Lo and behold, a new entry to the market is using your trademark. Now what?
Stop and take a breath; let the initial surprise or anger settle. There
is a lot to consider before taking any action.
Take Stock of the Situation
First, take a look at your
own trademark. Is it the name of your
winery or of one of your products? Is it
a national brand or one that is distributed in a small geographic area? In what classes of goods and services is it
registered (e.g., class 033 for wine, class 040 for “custom production of wine
for others,” etc.)?
Then look at the
competitor’s mark. Is the mark identical
to yours or similar? How similar? Is it broadly distributed? Is it used for the same goods and services as
your mark? If not, how similar are the
goods and services? Are your products
marketed through the same trade channels?

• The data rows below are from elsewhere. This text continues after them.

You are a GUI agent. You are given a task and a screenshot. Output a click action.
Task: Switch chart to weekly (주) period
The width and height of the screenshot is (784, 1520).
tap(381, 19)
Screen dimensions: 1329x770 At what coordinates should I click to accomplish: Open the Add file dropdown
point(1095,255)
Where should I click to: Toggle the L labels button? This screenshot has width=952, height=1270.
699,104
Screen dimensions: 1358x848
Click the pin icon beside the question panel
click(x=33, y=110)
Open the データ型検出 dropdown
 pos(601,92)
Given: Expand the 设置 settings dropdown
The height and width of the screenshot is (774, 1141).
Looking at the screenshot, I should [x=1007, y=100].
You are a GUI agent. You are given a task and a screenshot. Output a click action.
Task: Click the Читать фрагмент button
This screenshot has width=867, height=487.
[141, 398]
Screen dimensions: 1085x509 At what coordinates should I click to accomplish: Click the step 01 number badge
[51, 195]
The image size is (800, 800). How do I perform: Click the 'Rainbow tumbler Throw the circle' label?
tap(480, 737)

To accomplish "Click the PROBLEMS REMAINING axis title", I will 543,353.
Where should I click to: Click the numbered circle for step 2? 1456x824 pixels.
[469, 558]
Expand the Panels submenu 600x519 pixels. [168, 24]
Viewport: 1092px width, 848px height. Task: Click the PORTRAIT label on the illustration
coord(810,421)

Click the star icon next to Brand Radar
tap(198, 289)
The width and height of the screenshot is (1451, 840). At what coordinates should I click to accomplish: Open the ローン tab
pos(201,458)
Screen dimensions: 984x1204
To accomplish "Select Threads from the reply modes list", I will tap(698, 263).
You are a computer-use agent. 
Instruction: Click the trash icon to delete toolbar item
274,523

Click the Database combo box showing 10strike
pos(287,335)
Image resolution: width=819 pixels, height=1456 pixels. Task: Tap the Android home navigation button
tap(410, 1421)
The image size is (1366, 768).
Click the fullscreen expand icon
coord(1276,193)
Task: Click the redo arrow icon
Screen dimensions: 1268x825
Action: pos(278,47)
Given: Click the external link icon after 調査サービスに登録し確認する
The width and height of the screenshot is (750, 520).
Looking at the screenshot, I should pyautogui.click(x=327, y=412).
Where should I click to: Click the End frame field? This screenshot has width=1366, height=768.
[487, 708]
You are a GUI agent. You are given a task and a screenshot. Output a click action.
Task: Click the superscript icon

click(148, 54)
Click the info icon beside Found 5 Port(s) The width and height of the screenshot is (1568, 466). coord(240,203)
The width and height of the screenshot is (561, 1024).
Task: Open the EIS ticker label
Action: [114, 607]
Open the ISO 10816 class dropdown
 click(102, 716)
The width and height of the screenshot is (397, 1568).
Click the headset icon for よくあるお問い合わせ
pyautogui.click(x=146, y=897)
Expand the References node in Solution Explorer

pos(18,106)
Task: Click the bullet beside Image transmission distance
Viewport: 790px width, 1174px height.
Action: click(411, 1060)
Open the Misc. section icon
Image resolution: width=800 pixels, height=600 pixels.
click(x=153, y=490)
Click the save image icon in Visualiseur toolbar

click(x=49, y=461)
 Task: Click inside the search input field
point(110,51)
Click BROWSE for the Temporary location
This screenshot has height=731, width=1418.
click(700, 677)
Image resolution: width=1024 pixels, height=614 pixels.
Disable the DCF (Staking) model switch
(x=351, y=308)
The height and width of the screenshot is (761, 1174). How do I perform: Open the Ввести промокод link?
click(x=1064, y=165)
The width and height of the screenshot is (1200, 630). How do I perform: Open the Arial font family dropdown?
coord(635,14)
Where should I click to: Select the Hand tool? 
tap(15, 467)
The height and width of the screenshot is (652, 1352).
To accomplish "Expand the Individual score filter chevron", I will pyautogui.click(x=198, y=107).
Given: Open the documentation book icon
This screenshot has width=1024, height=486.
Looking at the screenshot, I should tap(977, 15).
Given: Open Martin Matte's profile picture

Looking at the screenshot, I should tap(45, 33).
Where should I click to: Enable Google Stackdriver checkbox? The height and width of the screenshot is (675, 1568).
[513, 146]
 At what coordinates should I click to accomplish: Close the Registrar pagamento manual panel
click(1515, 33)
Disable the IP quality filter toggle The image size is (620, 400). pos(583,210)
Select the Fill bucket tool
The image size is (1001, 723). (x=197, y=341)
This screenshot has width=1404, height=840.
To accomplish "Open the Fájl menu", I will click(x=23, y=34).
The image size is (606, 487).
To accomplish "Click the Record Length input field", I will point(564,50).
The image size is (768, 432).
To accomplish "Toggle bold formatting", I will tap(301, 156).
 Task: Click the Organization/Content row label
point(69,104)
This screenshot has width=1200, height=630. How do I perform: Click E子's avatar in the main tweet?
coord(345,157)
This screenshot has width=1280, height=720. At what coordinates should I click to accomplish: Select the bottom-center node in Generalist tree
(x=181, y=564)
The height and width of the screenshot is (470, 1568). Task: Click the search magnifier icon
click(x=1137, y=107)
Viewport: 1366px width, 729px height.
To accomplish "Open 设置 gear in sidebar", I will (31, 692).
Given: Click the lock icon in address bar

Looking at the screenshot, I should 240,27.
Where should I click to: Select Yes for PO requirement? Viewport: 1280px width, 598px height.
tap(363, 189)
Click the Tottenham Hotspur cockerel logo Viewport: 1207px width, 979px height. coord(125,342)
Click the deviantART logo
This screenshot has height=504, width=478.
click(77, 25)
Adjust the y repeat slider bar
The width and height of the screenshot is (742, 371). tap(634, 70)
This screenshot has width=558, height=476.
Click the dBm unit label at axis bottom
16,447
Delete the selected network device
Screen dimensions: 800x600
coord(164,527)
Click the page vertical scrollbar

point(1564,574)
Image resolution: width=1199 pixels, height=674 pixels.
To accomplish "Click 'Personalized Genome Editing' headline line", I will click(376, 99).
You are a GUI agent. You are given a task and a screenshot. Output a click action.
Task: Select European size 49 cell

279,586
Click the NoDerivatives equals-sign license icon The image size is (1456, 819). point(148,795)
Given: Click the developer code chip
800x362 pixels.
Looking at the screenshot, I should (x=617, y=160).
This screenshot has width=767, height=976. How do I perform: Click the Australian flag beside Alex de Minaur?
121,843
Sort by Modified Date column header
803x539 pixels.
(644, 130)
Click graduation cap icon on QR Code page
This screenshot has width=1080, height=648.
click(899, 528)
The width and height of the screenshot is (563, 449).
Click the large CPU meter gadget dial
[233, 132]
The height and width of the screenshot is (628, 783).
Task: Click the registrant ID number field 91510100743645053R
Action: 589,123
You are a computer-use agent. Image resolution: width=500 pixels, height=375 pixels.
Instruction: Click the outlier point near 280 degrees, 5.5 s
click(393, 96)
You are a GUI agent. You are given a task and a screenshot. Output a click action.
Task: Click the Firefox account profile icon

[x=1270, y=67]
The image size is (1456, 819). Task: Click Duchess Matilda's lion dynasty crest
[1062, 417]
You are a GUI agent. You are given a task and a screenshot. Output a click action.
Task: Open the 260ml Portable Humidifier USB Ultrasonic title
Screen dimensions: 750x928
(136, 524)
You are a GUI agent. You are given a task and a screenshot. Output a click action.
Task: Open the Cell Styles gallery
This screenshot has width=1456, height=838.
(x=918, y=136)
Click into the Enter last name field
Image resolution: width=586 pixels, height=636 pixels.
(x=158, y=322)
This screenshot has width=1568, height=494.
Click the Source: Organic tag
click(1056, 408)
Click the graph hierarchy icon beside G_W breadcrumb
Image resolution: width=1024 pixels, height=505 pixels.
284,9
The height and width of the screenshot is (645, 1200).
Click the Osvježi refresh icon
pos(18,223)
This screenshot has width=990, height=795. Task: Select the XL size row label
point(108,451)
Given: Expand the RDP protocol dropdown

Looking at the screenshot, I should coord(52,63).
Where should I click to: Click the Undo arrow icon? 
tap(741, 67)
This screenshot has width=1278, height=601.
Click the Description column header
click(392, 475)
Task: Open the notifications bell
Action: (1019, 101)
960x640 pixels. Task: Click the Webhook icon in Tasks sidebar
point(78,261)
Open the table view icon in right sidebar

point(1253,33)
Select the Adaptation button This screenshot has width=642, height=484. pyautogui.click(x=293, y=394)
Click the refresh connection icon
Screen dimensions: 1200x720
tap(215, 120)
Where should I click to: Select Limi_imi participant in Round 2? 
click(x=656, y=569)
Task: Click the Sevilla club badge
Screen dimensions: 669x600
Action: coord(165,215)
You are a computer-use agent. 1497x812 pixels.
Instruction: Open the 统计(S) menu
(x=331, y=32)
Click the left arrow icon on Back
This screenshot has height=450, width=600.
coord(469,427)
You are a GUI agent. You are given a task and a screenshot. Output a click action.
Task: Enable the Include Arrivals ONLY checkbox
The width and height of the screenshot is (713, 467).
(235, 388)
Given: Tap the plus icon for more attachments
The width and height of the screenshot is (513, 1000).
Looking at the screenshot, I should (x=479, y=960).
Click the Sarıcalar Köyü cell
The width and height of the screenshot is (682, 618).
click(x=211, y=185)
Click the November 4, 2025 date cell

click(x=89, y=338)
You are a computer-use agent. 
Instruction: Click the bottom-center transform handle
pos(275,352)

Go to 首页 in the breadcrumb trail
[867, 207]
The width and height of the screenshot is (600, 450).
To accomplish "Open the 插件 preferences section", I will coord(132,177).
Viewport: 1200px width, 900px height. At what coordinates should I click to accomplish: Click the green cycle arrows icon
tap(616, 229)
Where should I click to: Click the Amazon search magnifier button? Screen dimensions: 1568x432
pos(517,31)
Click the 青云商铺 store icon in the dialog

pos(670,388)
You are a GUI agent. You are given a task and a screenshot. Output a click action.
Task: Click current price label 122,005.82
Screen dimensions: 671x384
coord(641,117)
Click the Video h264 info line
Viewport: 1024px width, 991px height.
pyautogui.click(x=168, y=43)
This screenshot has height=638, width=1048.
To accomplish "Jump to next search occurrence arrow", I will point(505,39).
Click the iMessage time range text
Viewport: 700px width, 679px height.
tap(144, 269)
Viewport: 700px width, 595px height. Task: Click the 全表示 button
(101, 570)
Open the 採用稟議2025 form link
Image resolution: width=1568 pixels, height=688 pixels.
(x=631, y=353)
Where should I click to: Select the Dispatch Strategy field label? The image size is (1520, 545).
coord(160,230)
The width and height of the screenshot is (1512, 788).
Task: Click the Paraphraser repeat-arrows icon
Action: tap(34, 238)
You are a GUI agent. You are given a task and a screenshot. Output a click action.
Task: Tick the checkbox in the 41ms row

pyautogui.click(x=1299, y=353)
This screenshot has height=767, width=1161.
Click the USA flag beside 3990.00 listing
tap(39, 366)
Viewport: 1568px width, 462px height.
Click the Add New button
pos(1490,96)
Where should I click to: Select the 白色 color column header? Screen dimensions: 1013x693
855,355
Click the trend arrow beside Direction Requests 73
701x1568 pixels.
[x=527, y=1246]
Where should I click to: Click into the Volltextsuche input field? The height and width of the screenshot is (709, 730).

Are consumers likely to encounter both your products and theirs? Have they attempted to register their
trademark and, if so, where are they in that process?
No one question will be
determinative in any given case, but on balance, they will help develop a sense
of how much effort should be expended to enforce your rights. As discussed below, there are numerous paths,
each with its own set of risks and potential rewards. An international brand that is known
throughout the industry, like E. & J. Gallo, must be far more protective of
its Gallo® mark than a small winery in Oregon that has a registered trademark
for a rosé product only distributed in the Pacific Northwest.
First Contact
As the owner of a
registered trademark, it is your duty to “police” your mark; that is, to
monitor unauthorized use of your mark by others and to enforce your right to
exclusivity of that mark. When large
corporations learn of potential infringement, their immediate response is
generally to have their attorneys send a cease and desist (C&D)
letter. For smaller companies, a
personal attempt to contact the owner of the infringing business is often
effective. Sometimes the other party
simply did not know about your mark. If
you found their use of the mark before they spent considerable time and money
developing it as a brand, they may be willing to simply let it go.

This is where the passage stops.